After aligning multiple sequences (with ClustalW, MUSCLE, MAFFT, etc.), Biopython can parse and analyze the result:

python
from Bio import AlignIO
from Bio.Align import MultipleSeqAlignment

# Parse a Clustal alignment file
alignment = AlignIO.read("sequences.aln", "clustal")

print(f"Alignment length: {alignment.get_alignment_length()}")
print(f"Number of sequences: {len(alignment)}")

for record in alignment:
    print(f"{record.id}: {record.seq}")

# Get a column from the alignment
col_10 = alignment[:, 10]   # column 10, all sequences
print(f"Column 10: {col_10}")

# Compute conservation per position
def column_identity(alignment, position: int) -> float:
    col = alignment[:, position]
    most_common = Counter(col).most_common(1)[0][1]
    return most_common / len(col)

for i in range(alignment.get_alignment_length()):
    identity = column_identity(alignment, i)
    if identity < 0.8:
        print(f"Position {i}: {identity:.0%} conserved")

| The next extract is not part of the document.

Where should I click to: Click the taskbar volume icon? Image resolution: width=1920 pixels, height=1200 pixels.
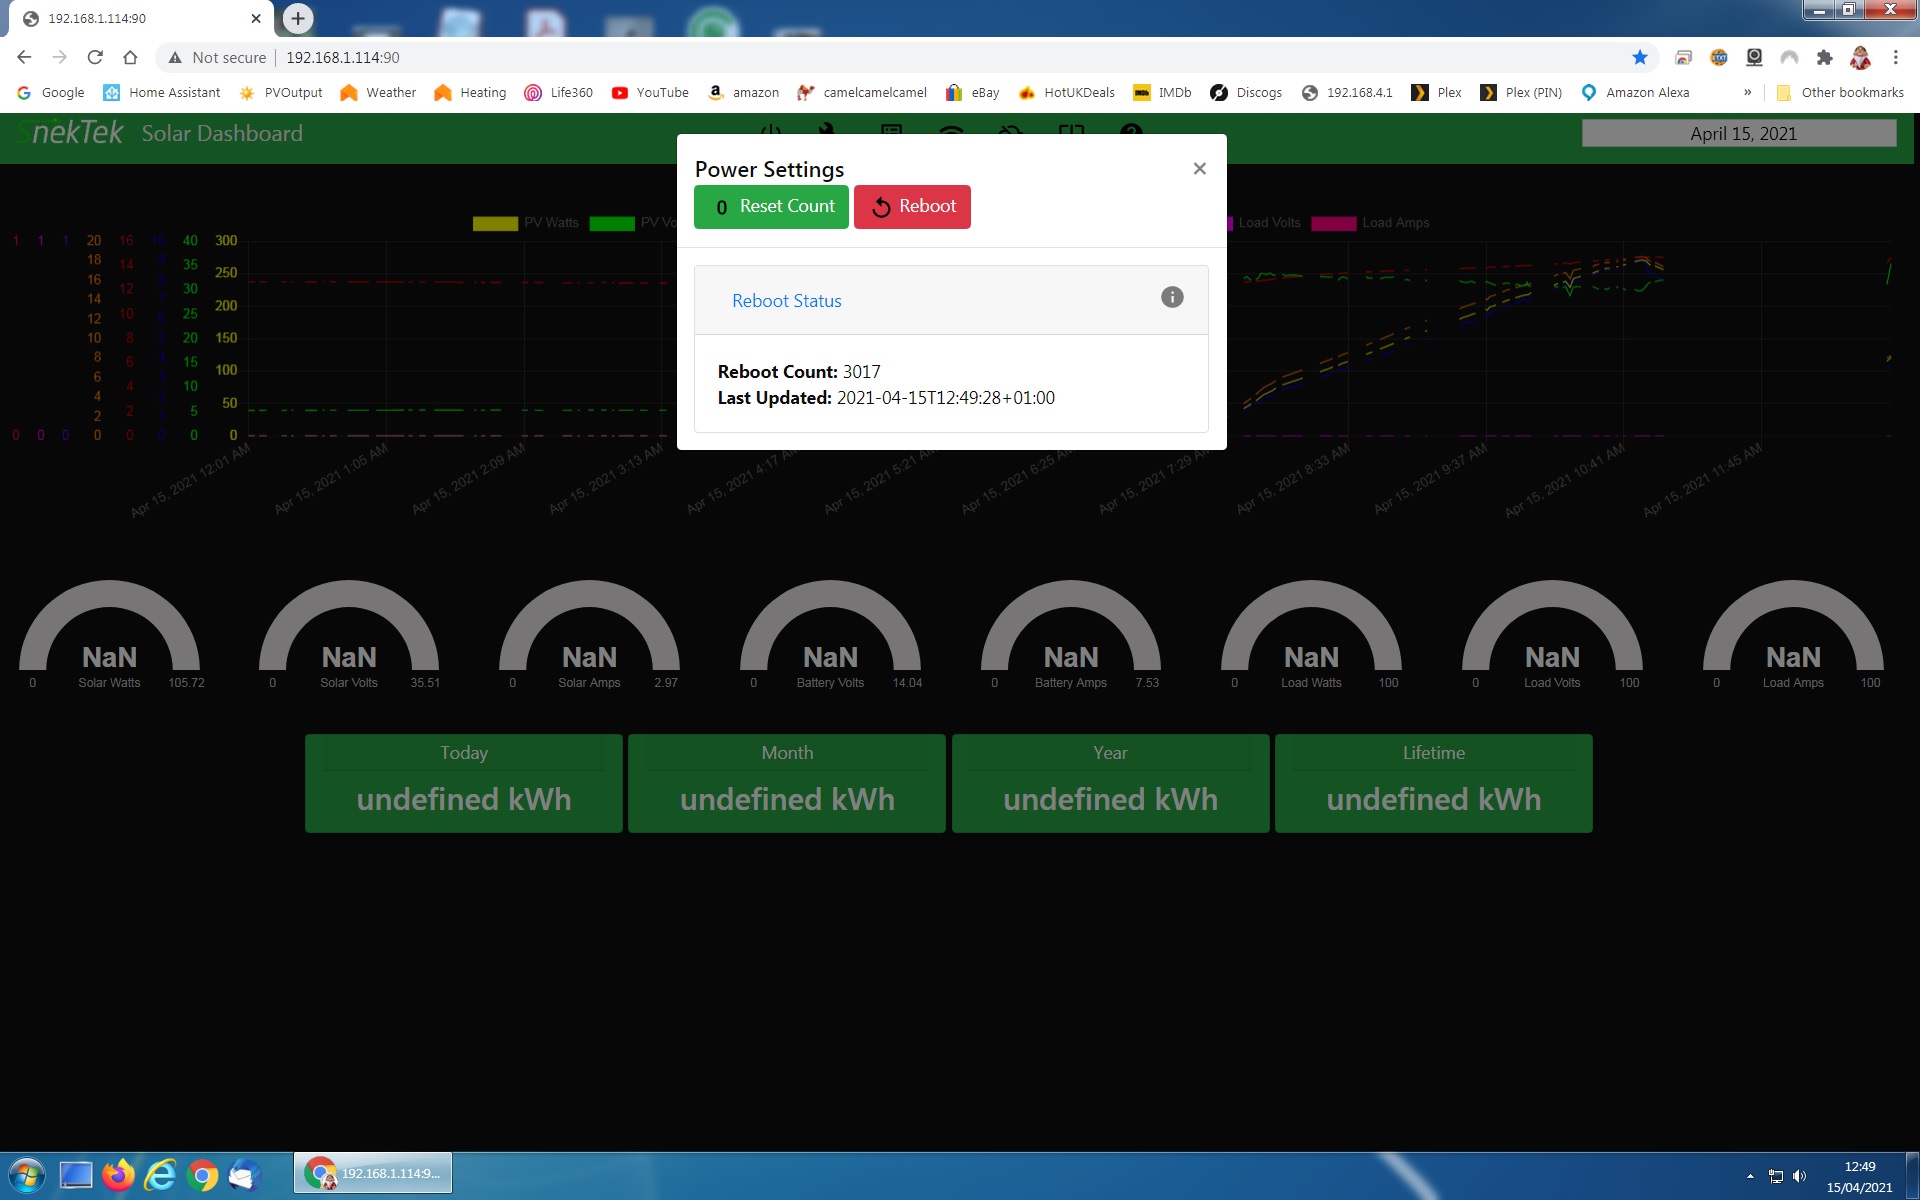pos(1799,1176)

Structure Basics with Bio.PDB

For 3D protein structures, Biopython provides a hierarchy: Structure → Model → Chain → Residue → Atom.

python
from Bio.PDB import PDBParser, MMCIFParser, PDBIO
import urllib.request

# Download and parse
urllib.request.urlretrieve("https://files.rcsb.org/download/1JM7.pdb", "1JM7.pdb")
parser = PDBParser(QUIET=True)
structure = parser.get_structure("1JM7", "1JM7.pdb")

# Navigate the hierarchy
model = structure[0]              # first MODEL
chain = model["A"]                # chain A
residue = chain[100]              # residue 100
atom = residue["CA"]              # alpha carbon
print(f"CA coordinates: {atom.get_vector()}")

# All residues in chain A
residues = [r for r in chain.get_residues() if r.get_id()[0] == " "]
print(f"Standard residues in chain A: {len(residues)}")

Computing Distances

python
def get_ca_distance(res1, res2) -> float:
    ca1 = res1["CA"].get_vector()
    ca2 = res2["CA"].get_vector()
    return (ca1 - ca2).norm()

# Distance between residues 10 and 50
res10 = chain[10]
res50 = chain[50]
dist = get_ca_distance(res10, res50)
print(f"Cα distance: {dist:.2f} Å")

Practical Pipeline: Sequence Analysis Workflow

Here's a complete workflow connecting the pieces:

python
from Bio import Entrez, SeqIO
from Bio.SeqUtils import gc_fraction
from Bio.Seq import Seq
import time

Entrez.email = "your@email.com"

def analyze_gene(gene_name: str, organism: str = "Homo sapiens") -> dict:
    # Fetch from NCBI
    handle = Entrez.esearch(
        db="nucleotide",
        term=f"{gene_name}[Gene Name] AND {organism}[Organism] AND RefSeq[Filter] AND mRNA[Filter]",
        retmax=1
    )
    result = Entrez.read(handle)
    handle.close()

    if not result["IdList"]:
        return {"error": "Gene not found"}

    time.sleep(0.4)
    handle = Entrez.efetch(db="nucleotide", id=result["IdList"][0], rettype="gb", retmode="text")
    record = SeqIO.read(handle, "genbank")
    handle.close()

    # Find CDS
    cds_features = [f for f in record.features if f.type == "CDS"]
    analysis = {
        "accession": record.id,
        "total_length_bp": len(record.seq),
        "gc_content": gc_fraction(record.seq),
        "cds_count": len(cds_features),
    }

    if cds_features:
        cds_seq = cds_features[0].extract(record.seq)
        protein = cds_seq.translate(to_stop=True)
        analysis["protein_length_aa"] = len(protein)
        analysis["protein_gc"] = gc_fraction(cds_seq)

    return analysis

result = analyze_gene("BRCA1")
for key, value in result.items():
    print(f"{key}: {value}")

Summary

Biopython's key modules:

ModuleUse
Bio.SeqCore sequence object with biological operations
Bio.SeqIORead/write all sequence file formats
Bio.SeqRecordSequences with associated metadata
Bio.EntrezProgrammatic NCBI database access
Bio.AlignPairwise and multiple sequence alignment
Bio.BlastBLAST queries and result parsing
Bio.PDB3D structure parsing and analysis

For almost any biological sequence analysis task in Python, start with Biopython. If you find it doesn't cover your use case, look for dedicated libraries: pyvcf/cyvcf2 for VCF files, pysam for SAM/BAM files, scanpy for single-cell analysis, BioPandas for structure-as-dataframe workflows.